* Start Data for this task *

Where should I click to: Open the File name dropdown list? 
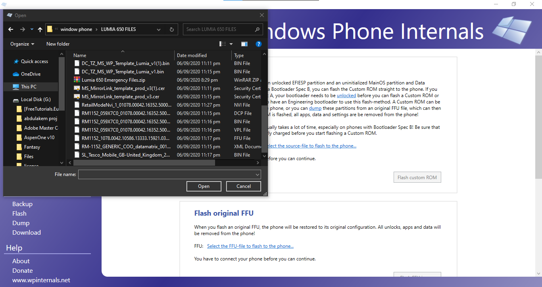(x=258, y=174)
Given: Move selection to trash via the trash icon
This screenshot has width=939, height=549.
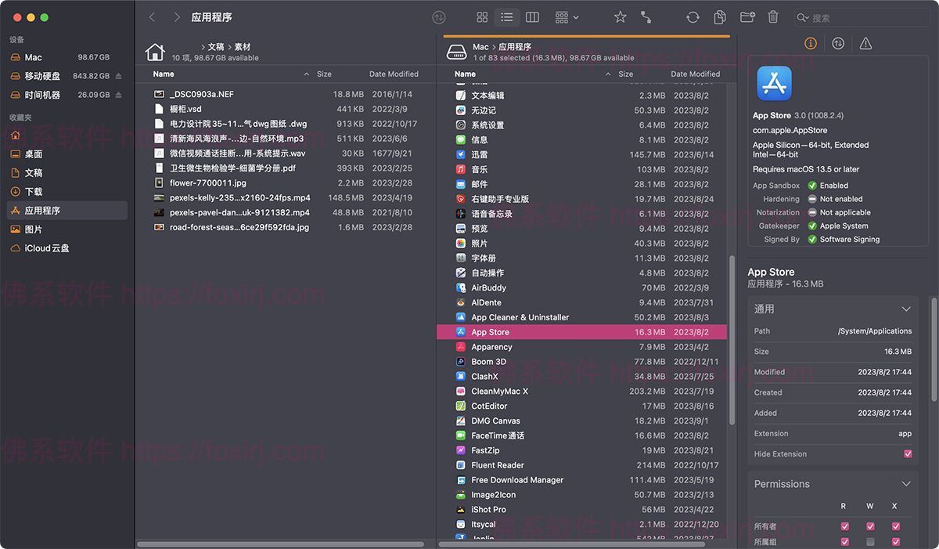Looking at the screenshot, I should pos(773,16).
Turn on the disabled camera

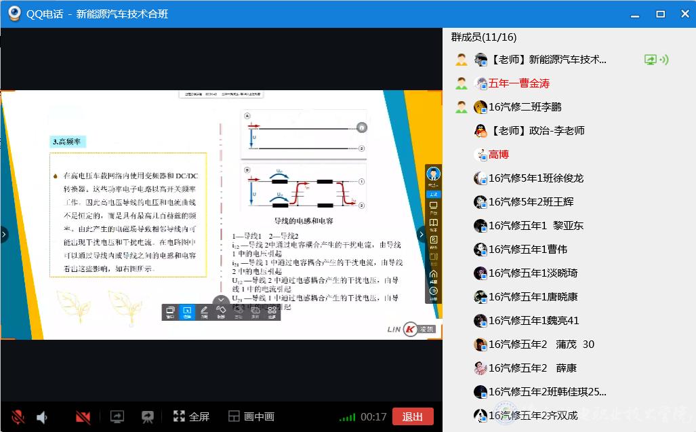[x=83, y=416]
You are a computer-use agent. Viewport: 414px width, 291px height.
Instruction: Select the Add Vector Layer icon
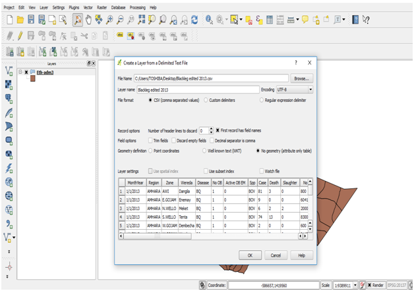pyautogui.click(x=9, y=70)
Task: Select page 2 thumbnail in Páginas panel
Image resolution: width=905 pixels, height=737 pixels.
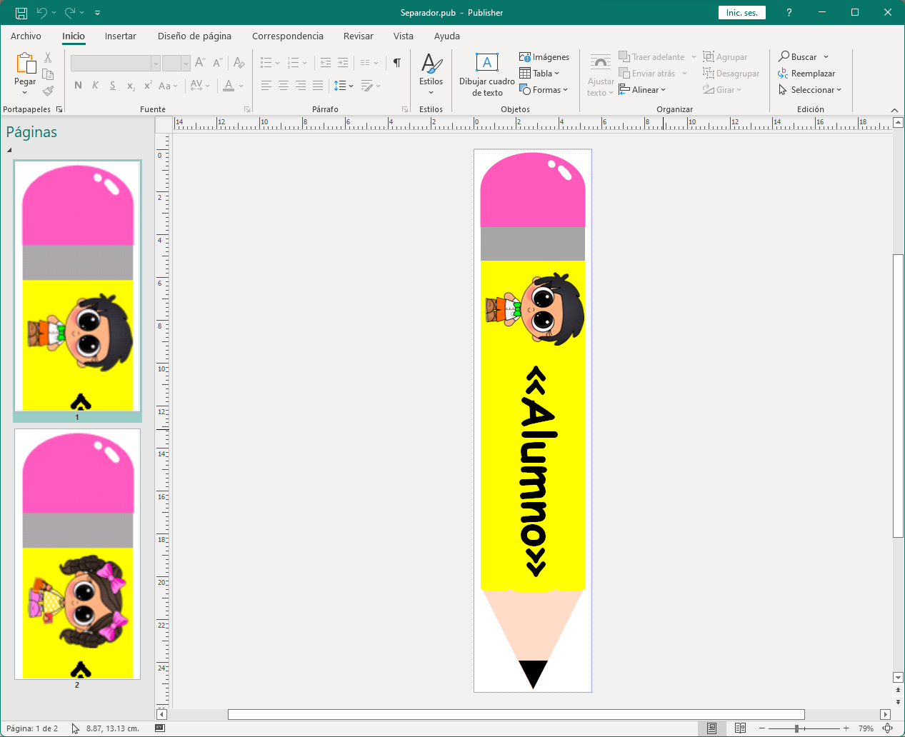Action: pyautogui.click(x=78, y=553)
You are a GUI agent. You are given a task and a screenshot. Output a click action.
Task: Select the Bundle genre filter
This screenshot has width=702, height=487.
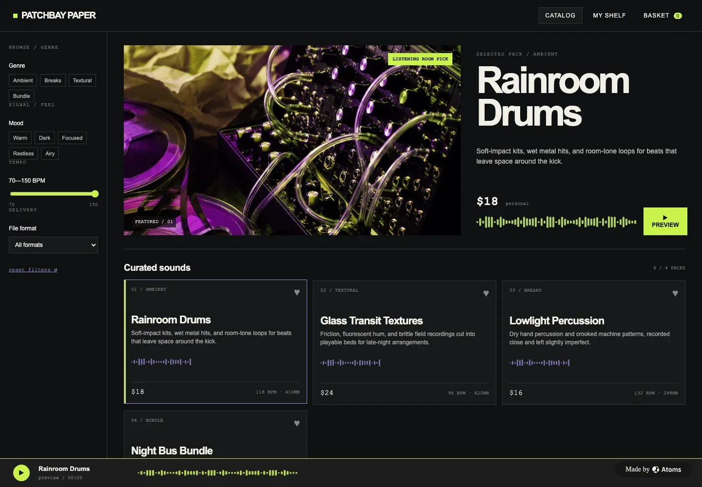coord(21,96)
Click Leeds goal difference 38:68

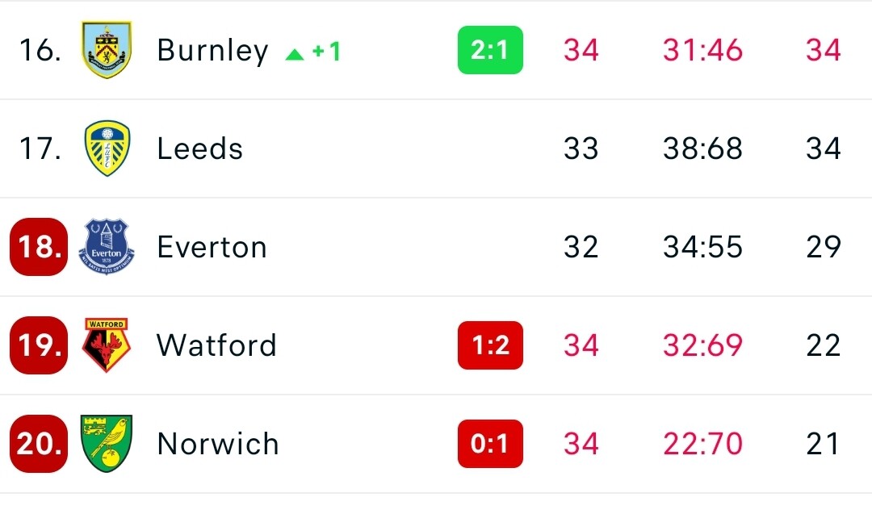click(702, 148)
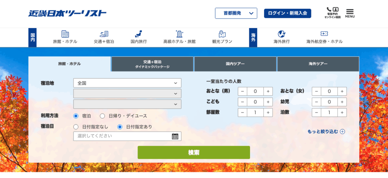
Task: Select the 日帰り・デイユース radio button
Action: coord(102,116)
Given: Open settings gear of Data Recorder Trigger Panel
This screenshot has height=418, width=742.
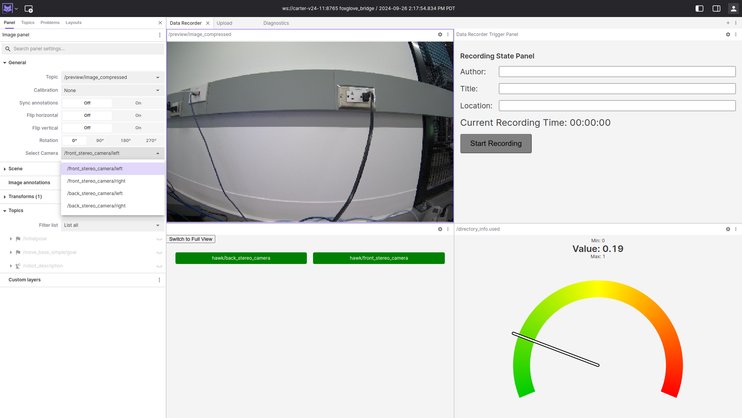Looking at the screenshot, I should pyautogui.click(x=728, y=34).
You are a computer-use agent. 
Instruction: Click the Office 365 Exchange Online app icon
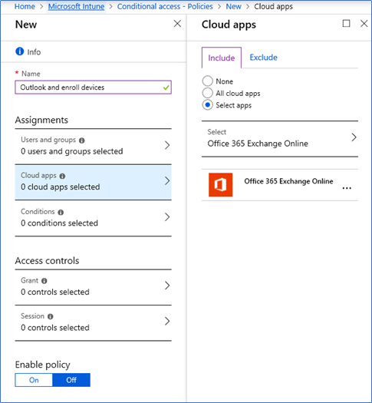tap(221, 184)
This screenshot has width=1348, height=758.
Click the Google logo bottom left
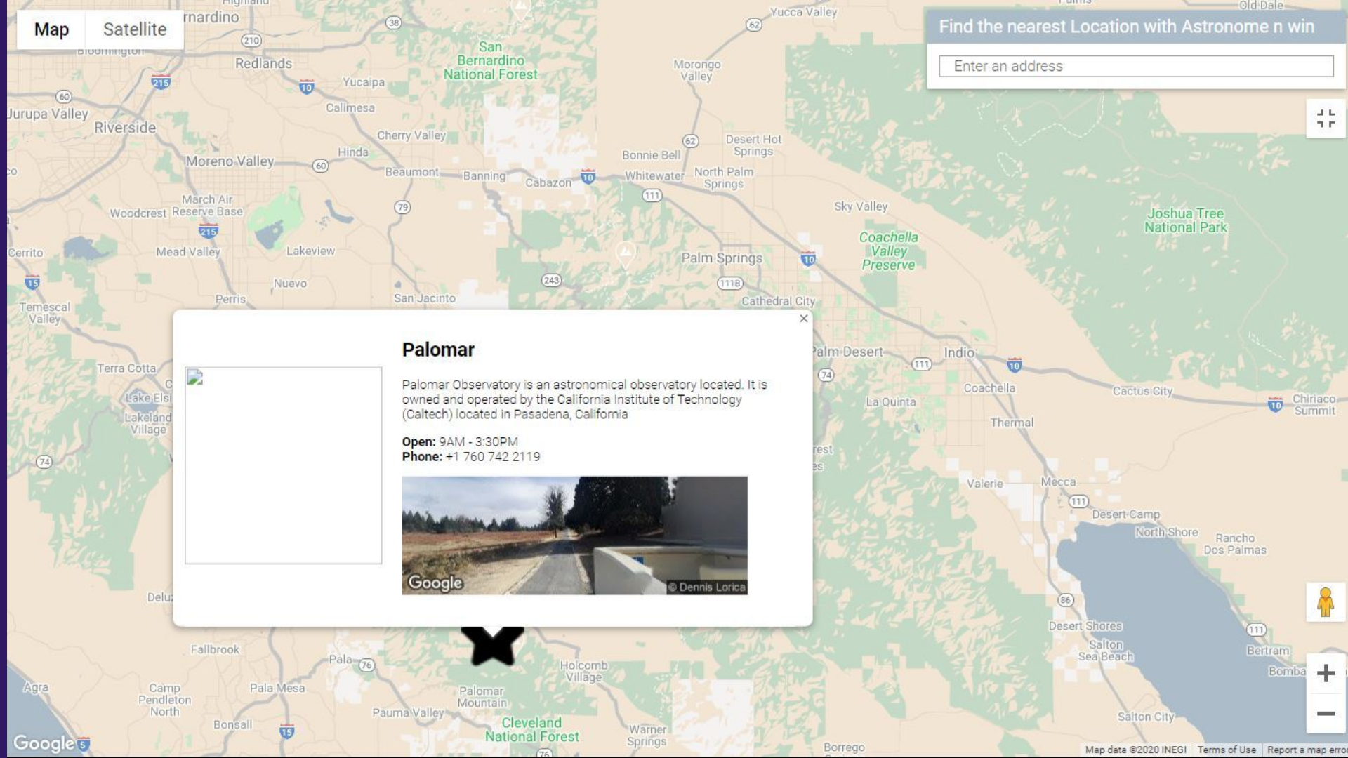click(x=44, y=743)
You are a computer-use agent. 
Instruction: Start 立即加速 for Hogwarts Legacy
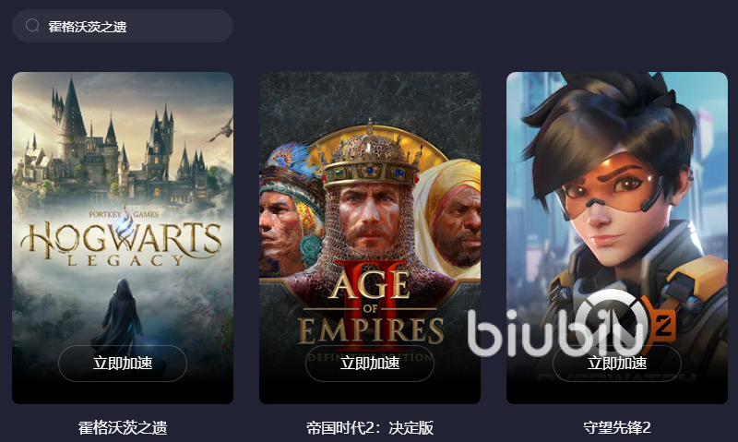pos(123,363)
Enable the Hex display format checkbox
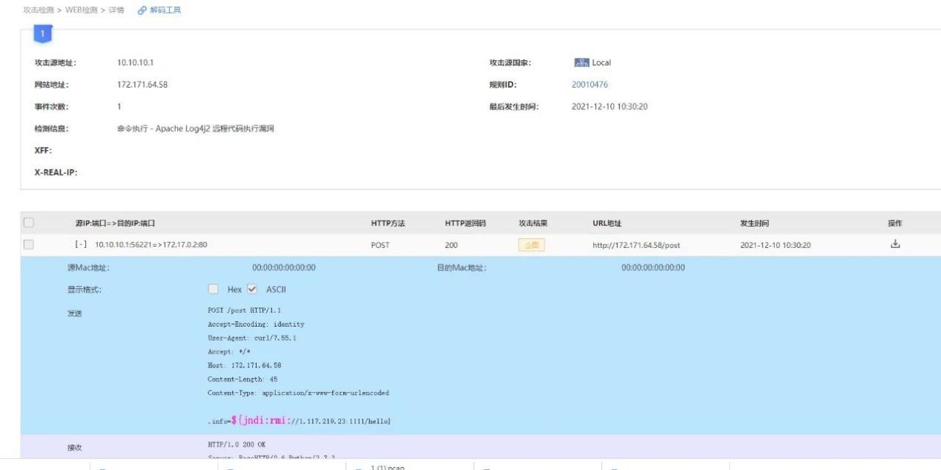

* End Data for this task *

Return everything from the line containing "Given: Open settings" down to the end of the entries, copied verbatim, with the pictures omitted.

* _Exercise output_:
Given: Open settings gear of Data Recorder Trigger Panel
This screenshot has height=418, width=742.
Looking at the screenshot, I should pyautogui.click(x=728, y=34).
You are a computer-use agent. 
Instruction: Click the Office 365 Exchange Online app icon
tap(221, 184)
This screenshot has width=1348, height=758.
Click the Google logo bottom left
click(x=44, y=743)
You are a computer-use agent. 
Instruction: Start 立即加速 for Hogwarts Legacy
pos(123,363)
Enable the Hex display format checkbox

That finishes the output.